WORK ORDER
Only an exact repetition of all the entries will be accepted.

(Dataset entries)

★ ★ ★ ★ ★

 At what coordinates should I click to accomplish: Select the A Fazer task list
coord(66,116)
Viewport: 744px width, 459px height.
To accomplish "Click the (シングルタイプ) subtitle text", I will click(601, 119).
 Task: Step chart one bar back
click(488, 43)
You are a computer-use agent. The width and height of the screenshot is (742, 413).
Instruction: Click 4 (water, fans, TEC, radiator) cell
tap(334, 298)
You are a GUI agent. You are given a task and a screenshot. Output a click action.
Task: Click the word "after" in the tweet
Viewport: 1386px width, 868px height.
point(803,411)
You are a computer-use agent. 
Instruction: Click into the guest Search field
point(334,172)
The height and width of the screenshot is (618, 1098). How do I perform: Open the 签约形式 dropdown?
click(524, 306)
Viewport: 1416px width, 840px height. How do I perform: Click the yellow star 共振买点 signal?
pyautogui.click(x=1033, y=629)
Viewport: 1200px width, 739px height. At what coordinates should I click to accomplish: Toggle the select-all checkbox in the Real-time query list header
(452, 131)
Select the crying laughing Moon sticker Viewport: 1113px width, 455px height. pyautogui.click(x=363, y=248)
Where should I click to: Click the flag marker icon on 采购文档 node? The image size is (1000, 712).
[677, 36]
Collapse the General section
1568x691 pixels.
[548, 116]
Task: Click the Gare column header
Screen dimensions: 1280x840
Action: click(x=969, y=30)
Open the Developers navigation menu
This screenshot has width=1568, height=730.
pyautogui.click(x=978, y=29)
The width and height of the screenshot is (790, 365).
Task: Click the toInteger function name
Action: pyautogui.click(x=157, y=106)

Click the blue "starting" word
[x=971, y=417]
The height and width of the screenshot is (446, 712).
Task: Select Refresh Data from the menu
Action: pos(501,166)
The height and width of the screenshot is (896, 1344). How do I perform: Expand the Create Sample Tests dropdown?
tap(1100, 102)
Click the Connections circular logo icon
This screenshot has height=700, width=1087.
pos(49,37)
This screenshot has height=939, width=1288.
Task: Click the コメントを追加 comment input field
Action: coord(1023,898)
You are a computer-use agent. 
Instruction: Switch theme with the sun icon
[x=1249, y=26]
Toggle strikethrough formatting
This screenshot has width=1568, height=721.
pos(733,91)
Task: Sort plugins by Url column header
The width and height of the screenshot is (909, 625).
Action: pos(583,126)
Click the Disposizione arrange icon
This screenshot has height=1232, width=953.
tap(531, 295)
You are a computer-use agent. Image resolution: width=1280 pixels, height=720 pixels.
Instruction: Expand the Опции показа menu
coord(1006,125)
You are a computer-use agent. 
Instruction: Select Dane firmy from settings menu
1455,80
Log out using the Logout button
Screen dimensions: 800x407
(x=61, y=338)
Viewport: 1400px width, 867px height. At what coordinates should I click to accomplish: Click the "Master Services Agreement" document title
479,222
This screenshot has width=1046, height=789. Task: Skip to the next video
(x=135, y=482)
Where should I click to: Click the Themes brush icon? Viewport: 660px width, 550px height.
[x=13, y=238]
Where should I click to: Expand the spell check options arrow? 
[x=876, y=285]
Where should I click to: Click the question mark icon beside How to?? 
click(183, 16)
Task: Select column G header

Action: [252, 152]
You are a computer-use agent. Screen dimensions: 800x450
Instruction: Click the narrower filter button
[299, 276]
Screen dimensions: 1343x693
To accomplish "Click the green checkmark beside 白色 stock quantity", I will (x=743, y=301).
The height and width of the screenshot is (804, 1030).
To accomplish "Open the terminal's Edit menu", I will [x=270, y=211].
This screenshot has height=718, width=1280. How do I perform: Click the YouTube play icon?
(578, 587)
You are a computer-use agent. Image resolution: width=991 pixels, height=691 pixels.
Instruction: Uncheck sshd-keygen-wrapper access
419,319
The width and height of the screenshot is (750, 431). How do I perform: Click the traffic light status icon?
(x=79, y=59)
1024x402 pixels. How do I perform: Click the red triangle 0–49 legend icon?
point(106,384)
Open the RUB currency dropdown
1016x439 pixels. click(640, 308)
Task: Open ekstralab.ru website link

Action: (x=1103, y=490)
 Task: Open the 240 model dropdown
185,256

★ ★ ★ ★ ★

RESPONSE
 At what coordinates should I click to accomplish: Select the A Fazer task list
coord(66,116)
Viewport: 744px width, 459px height.
To accomplish "Click the (シングルタイプ) subtitle text", I will click(601, 119).
 Task: Step chart one bar back
click(488, 43)
You are a computer-use agent. The width and height of the screenshot is (742, 413).
Instruction: Click 4 (water, fans, TEC, radiator) cell
tap(334, 298)
You are a GUI agent. You are given a task and a screenshot. Output a click action.
Task: Click the word "after" in the tweet
Viewport: 1386px width, 868px height.
point(803,411)
You are a computer-use agent. 
Instruction: Click into the guest Search field
point(334,172)
The height and width of the screenshot is (618, 1098). How do I perform: Open the 签约形式 dropdown?
click(524, 306)
Viewport: 1416px width, 840px height. How do I perform: Click the yellow star 共振买点 signal?
pyautogui.click(x=1033, y=629)
Viewport: 1200px width, 739px height. At what coordinates should I click to accomplish: Toggle the select-all checkbox in the Real-time query list header
(452, 131)
Select the crying laughing Moon sticker Viewport: 1113px width, 455px height. pyautogui.click(x=363, y=248)
Where should I click to: Click the flag marker icon on 采购文档 node? The image size is (1000, 712).
[677, 36]
Collapse the General section
1568x691 pixels.
[548, 116]
Task: Click the Gare column header
Screen dimensions: 1280x840
Action: click(x=969, y=30)
Open the Developers navigation menu
This screenshot has width=1568, height=730.
pyautogui.click(x=978, y=29)
The width and height of the screenshot is (790, 365).
Task: Click the toInteger function name
Action: pyautogui.click(x=157, y=106)

Click the blue "starting" word
[x=971, y=417]
The height and width of the screenshot is (446, 712).
Task: Select Refresh Data from the menu
Action: pos(501,166)
The height and width of the screenshot is (896, 1344). How do I perform: Expand the Create Sample Tests dropdown?
tap(1100, 102)
Click the Connections circular logo icon
This screenshot has height=700, width=1087.
pos(49,37)
This screenshot has height=939, width=1288.
Task: Click the コメントを追加 comment input field
Action: coord(1023,898)
You are a computer-use agent. 
Instruction: Switch theme with the sun icon
[x=1249, y=26]
Toggle strikethrough formatting
This screenshot has width=1568, height=721.
pos(733,91)
Task: Sort plugins by Url column header
The width and height of the screenshot is (909, 625).
Action: pos(583,126)
Click the Disposizione arrange icon
This screenshot has height=1232, width=953.
tap(531, 295)
You are a computer-use agent. Image resolution: width=1280 pixels, height=720 pixels.
Instruction: Expand the Опции показа menu
coord(1006,125)
You are a computer-use agent. 
Instruction: Select Dane firmy from settings menu
1455,80
Log out using the Logout button
Screen dimensions: 800x407
(x=61, y=338)
Viewport: 1400px width, 867px height. At what coordinates should I click to accomplish: Click the "Master Services Agreement" document title
479,222
This screenshot has width=1046, height=789. Task: Skip to the next video
(x=135, y=482)
Where should I click to: Click the Themes brush icon? Viewport: 660px width, 550px height.
[x=13, y=238]
Where should I click to: Expand the spell check options arrow? 
[x=876, y=285]
Where should I click to: Click the question mark icon beside How to?? 
click(183, 16)
Task: Select column G header

Action: [252, 152]
You are a computer-use agent. Screen dimensions: 800x450
Instruction: Click the narrower filter button
[299, 276]
Screen dimensions: 1343x693
To accomplish "Click the green checkmark beside 白色 stock quantity", I will (x=743, y=301).
The height and width of the screenshot is (804, 1030).
To accomplish "Open the terminal's Edit menu", I will [x=270, y=211].
This screenshot has height=718, width=1280. How do I perform: Click the YouTube play icon?
(578, 587)
You are a computer-use agent. Image resolution: width=991 pixels, height=691 pixels.
Instruction: Uncheck sshd-keygen-wrapper access
419,319
The width and height of the screenshot is (750, 431). How do I perform: Click the traffic light status icon?
(x=79, y=59)
1024x402 pixels. How do I perform: Click the red triangle 0–49 legend icon?
point(106,384)
Open the RUB currency dropdown
1016x439 pixels. click(640, 308)
Task: Open ekstralab.ru website link

Action: (x=1103, y=490)
 Task: Open the 240 model dropdown
185,256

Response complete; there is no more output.